Input material ::
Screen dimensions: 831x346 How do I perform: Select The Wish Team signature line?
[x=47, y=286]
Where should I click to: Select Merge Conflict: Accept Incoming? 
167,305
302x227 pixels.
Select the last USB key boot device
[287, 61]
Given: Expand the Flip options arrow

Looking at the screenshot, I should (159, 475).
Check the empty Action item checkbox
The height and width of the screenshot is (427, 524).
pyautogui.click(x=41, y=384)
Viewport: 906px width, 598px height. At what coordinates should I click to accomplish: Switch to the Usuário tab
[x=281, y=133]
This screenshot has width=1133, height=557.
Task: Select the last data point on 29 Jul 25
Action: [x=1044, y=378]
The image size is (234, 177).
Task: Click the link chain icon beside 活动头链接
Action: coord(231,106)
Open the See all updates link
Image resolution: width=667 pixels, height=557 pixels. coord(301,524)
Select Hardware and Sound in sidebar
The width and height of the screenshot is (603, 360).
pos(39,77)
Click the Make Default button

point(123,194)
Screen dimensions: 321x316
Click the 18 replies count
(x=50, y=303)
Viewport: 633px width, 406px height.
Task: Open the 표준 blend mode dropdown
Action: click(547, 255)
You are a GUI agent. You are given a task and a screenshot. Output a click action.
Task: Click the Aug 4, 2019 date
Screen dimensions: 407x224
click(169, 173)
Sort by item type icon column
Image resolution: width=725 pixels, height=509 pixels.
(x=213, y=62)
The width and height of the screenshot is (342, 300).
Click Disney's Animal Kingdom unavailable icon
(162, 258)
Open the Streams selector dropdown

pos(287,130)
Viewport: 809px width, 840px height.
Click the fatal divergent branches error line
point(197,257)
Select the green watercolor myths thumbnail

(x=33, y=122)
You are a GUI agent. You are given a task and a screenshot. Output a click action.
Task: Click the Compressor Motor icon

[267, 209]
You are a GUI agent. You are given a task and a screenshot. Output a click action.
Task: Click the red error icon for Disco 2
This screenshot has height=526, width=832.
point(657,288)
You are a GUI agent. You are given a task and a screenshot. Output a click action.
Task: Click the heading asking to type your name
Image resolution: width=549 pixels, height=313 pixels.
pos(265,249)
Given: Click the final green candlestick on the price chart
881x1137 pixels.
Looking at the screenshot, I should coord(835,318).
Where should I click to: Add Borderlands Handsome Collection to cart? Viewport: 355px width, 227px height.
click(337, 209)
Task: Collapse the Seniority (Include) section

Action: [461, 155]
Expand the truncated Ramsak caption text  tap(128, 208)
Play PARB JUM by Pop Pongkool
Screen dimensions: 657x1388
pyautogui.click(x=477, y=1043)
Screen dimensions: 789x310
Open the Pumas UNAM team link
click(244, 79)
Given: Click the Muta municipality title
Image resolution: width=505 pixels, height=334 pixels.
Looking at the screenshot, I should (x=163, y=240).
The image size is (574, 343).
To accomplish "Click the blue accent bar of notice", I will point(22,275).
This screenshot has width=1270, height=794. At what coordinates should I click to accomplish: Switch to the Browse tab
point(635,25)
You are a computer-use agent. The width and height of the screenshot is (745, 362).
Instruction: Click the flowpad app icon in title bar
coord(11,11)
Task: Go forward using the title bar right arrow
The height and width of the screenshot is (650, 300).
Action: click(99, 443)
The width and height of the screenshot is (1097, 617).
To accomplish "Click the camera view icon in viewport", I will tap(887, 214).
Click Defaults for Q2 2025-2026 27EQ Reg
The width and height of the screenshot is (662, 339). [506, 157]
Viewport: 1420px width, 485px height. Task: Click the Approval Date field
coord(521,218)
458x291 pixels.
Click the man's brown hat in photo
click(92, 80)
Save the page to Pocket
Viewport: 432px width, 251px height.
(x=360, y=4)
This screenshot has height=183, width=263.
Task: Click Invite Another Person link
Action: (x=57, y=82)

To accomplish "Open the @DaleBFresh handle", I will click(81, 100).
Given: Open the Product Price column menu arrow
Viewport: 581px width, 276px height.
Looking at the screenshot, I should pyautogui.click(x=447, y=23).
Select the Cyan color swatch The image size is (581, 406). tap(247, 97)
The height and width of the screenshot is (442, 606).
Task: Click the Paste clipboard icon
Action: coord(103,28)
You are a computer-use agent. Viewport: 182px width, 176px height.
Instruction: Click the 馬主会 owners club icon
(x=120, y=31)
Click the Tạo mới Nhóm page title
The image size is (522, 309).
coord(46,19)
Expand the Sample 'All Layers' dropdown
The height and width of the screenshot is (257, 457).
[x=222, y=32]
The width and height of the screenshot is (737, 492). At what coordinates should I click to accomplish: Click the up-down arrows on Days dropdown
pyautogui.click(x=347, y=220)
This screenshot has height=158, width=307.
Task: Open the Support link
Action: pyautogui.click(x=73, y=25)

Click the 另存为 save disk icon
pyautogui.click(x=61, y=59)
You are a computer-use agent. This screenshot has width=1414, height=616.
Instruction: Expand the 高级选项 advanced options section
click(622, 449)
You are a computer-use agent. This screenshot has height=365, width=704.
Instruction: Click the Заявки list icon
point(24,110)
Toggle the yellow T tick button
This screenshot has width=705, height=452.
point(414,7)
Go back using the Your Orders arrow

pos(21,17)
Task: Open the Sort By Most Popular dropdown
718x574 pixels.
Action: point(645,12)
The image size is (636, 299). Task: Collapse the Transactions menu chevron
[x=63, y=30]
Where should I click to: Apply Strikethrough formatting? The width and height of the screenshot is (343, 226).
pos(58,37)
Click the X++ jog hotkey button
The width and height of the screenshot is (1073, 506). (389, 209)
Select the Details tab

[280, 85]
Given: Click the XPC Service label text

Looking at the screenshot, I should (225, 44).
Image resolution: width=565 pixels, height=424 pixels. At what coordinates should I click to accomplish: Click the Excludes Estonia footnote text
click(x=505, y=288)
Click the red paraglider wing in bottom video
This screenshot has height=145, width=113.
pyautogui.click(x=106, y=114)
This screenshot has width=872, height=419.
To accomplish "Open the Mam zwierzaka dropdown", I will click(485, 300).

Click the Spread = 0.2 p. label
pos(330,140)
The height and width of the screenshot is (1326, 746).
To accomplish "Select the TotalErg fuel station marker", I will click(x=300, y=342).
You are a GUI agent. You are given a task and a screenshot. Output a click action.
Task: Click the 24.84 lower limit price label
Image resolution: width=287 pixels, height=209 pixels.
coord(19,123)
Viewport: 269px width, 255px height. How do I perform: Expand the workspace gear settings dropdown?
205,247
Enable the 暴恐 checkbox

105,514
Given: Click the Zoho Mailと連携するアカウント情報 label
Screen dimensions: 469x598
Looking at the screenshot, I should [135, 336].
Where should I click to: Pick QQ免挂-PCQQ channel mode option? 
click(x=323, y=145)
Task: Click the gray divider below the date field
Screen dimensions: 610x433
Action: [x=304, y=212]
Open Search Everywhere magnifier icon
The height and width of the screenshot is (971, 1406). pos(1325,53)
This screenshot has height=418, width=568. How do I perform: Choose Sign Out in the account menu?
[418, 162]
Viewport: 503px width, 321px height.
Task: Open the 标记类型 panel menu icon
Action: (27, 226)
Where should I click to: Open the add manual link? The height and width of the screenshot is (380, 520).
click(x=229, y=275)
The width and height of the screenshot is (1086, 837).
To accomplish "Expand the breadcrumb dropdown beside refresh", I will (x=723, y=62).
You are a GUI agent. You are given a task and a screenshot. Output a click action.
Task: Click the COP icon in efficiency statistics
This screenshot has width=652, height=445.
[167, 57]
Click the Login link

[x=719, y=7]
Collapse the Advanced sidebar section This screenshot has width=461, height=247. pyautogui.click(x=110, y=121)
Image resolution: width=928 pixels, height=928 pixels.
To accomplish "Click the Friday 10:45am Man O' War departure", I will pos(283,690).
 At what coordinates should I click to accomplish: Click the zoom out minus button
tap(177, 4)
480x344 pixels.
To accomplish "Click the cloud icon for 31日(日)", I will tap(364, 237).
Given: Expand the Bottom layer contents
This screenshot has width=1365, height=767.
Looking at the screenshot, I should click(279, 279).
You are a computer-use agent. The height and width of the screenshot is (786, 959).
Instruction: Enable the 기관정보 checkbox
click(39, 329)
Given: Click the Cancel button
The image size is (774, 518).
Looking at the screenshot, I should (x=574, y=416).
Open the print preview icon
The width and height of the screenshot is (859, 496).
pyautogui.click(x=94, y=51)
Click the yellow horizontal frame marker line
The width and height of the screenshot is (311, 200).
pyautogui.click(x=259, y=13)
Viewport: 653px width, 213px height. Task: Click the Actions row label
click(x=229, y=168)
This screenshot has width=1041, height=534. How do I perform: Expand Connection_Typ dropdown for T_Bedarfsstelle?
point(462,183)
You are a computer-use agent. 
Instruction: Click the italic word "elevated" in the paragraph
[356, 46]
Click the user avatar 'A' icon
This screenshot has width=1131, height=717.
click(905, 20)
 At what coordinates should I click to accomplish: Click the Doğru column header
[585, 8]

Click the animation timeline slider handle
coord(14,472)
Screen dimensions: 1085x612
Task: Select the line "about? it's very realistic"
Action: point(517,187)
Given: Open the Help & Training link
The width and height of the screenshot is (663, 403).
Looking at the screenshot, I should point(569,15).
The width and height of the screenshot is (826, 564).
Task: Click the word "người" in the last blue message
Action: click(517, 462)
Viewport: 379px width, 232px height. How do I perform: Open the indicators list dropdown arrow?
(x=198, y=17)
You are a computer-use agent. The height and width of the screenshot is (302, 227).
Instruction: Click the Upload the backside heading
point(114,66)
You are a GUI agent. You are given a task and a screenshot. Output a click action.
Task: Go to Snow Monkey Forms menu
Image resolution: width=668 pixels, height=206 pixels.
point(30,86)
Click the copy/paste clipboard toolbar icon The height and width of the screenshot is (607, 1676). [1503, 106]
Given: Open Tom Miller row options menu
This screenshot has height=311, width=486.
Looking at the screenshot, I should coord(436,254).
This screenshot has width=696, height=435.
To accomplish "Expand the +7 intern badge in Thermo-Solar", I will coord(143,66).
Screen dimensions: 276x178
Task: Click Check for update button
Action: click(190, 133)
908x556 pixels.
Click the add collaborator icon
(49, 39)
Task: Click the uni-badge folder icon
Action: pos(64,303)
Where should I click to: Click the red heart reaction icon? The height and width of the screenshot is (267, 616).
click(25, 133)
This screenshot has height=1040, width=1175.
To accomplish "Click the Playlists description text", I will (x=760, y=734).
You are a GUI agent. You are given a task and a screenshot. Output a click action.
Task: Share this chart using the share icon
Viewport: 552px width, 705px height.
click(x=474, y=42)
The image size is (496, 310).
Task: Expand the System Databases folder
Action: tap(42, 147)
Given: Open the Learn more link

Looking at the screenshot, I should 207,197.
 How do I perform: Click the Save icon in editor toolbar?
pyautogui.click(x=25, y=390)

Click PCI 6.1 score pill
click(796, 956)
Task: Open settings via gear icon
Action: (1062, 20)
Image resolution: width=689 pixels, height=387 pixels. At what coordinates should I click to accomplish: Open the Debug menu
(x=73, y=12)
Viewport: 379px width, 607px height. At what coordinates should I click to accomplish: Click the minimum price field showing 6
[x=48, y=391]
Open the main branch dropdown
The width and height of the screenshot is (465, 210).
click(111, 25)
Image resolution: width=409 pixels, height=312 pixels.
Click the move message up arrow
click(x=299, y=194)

Work order ::
Report only how many lines of the listing hold the word "sidebar".

Answer to the problem ::
2